Intellectual property:
Intellectual property is the broad term used to describe “creations of the mind”. It covers written material, fine arts, music, theatre, performing arts, and also things like inventions, designs, names, concepts, and much more.
These different areas have different laws that apply to them. For example, patent law deals with inventions, and trademark law deals with names, or the copyright law we’ll be focusing on in these posts.
You’ll often see people refer to intellectual property or Intellectual Property Law to describe this group of laws and policies. Intellectual property can also cover things like industrial designs or even identifying a particular food as coming from a specific location.
Pretty much everyone – especially in our modern, Internet-filled world – is producing intellectual property on a regular basis. Most of it doesn’t have a lot of commercial value, but that doesn’t mean it isn’t intellectual property.
Copyright
Copyright law has to do with the rights someone has, around a particular kind of intellectual property (original works in a fixed form). These rights include who can make a copy (hence the name. This can help with people who get confused and call it copywrite.)
Specifically, for most countries these days, copyright is about who can…
- make copies of a copyrighted work (that includes posting it online)
- distribute copies of a copyrighted work to the public (also includes posting it online)

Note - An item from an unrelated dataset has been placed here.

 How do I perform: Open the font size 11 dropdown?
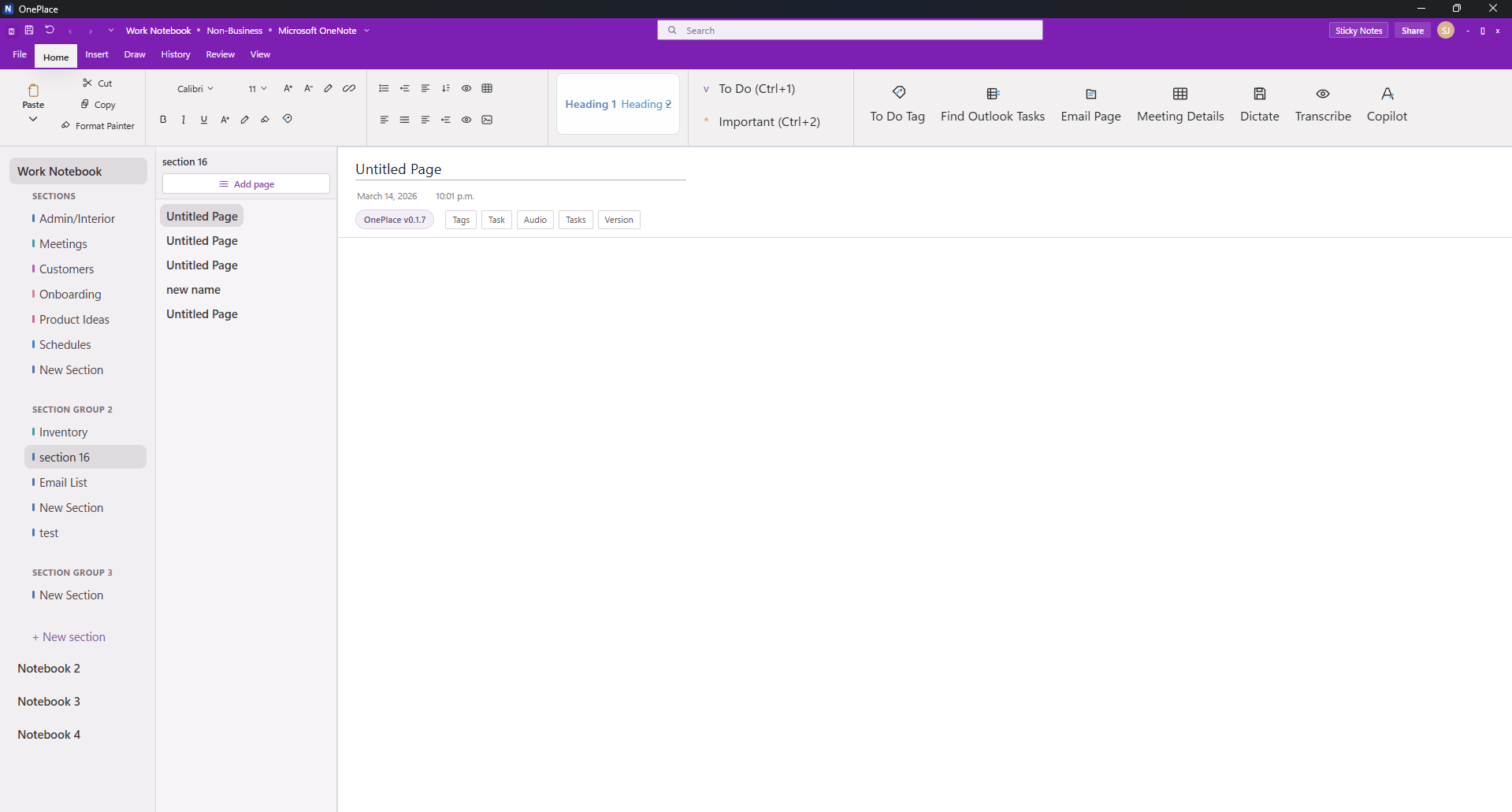click(258, 89)
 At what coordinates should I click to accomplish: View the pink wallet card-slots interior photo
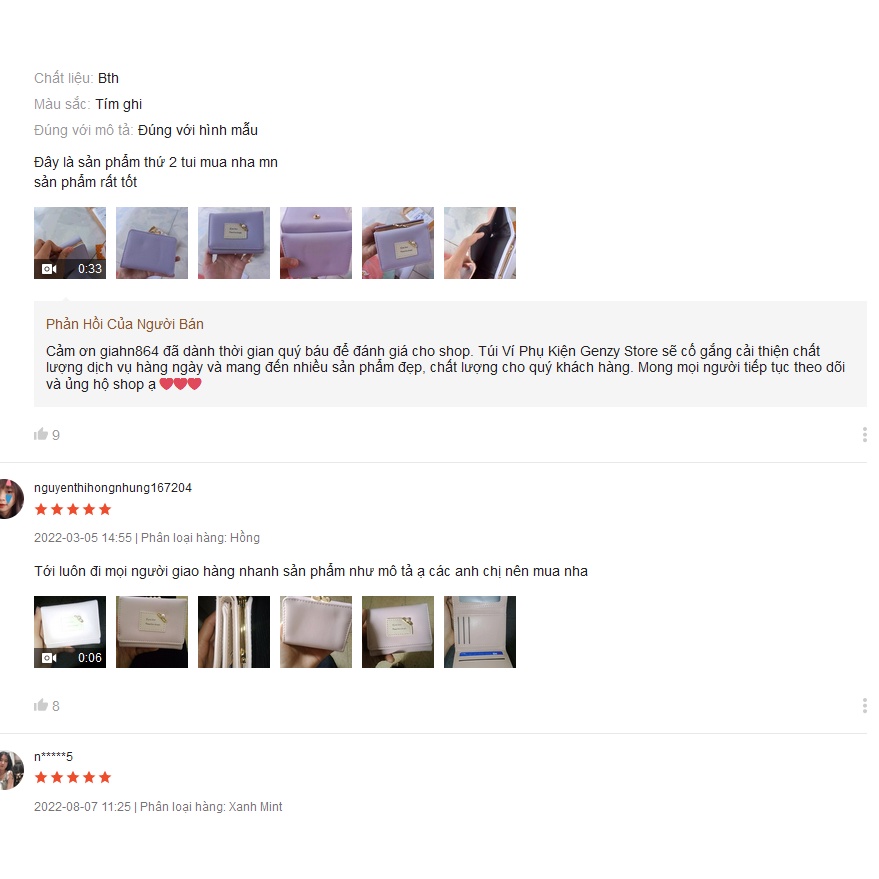pyautogui.click(x=480, y=632)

- make derivative works based on the copyrighted work (use it in other ways, new formats, translations, etc.)
- perform the work in public
- display the work in public.
For some kinds of works, it’s common for the original creator to transfer the copyright to someone else (like a musician might transfer the rights that relate to making and distributing copies to a recording studio.) Some creations, like a movie, are the work of many people, and so part of setting up those projects is figuring out who gets what rights.

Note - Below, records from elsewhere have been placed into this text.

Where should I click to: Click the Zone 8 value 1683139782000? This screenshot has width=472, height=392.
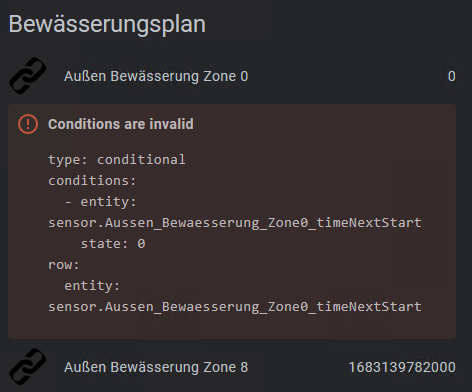(x=402, y=367)
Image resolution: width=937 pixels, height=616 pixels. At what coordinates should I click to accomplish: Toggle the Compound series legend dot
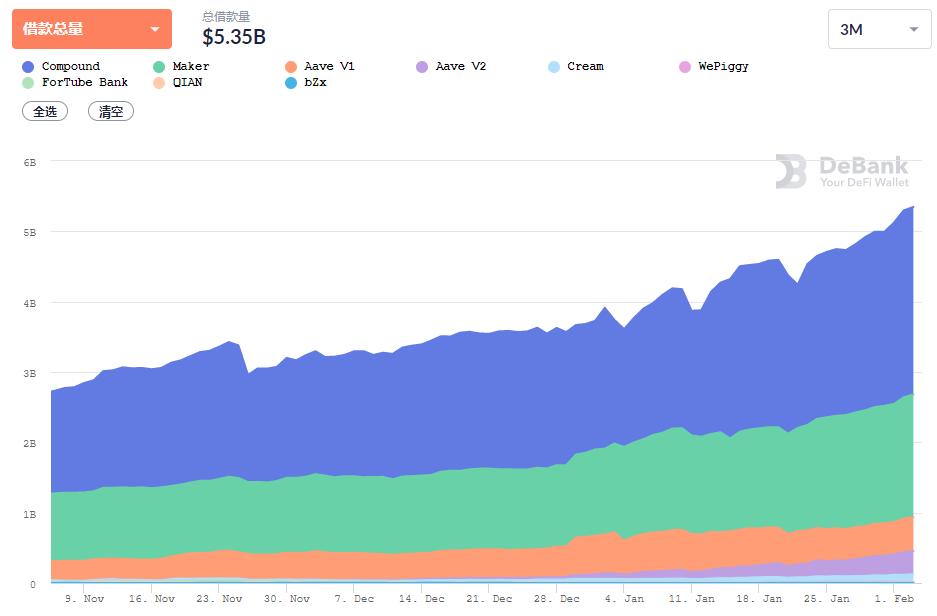pyautogui.click(x=28, y=67)
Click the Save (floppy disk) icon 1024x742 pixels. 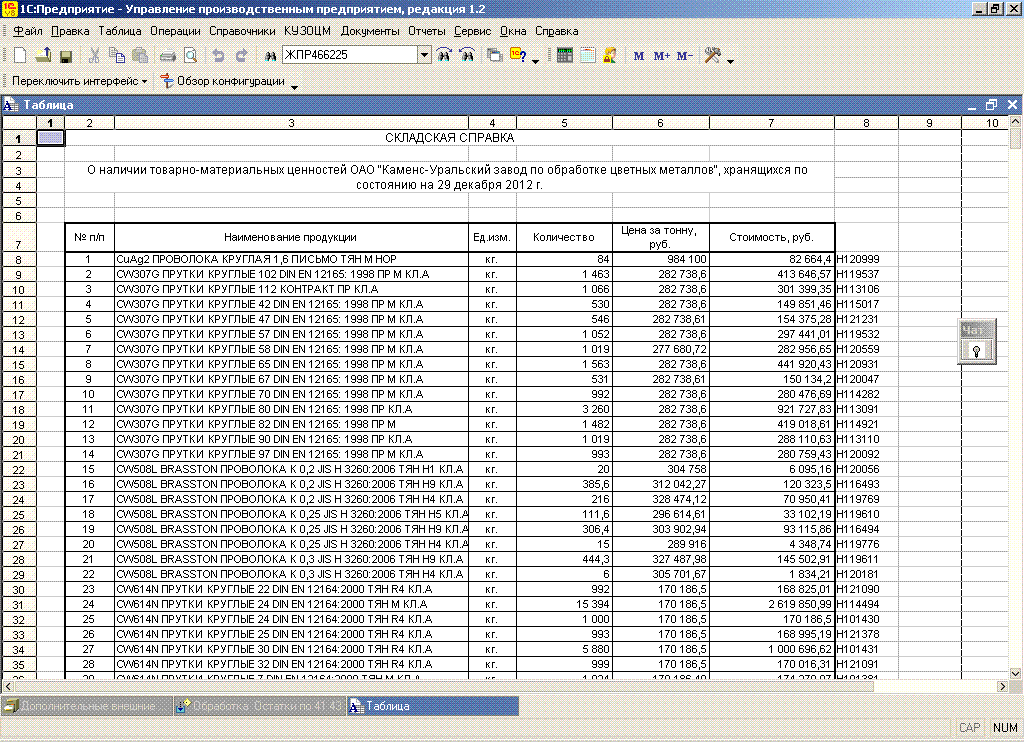tap(66, 56)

Many social media and online community sites have something in their terms of service agreements that note you give them permission to share what you write with others (making and distributing copies) because otherwise people couldn’t read what you wrote or look at the photos you took and shared. Well-designed sites will make it clear they’re only asking for the permissions that allow the site to function, and they aren’t trying to claim copyright over your materials.

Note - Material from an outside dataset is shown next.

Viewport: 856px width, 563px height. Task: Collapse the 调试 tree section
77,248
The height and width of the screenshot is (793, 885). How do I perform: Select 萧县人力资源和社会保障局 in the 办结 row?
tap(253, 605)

It’s possible to give permission for a particular use without transferring the copyright, so a copyright holder can choose to let someone else give a performance or make copies, while still retaining their rights.
Sometimes this process involves a license, which spells out the specific agreement in detail. That way everyone knows what to expect. Some fields, like mainstream publishing and music distribution, have standard sets of license agreements they want to use. Other times, it is entirely up to the people involved and what they agree on. (Also worth noting: licenses are often much more restrictive than the law is.)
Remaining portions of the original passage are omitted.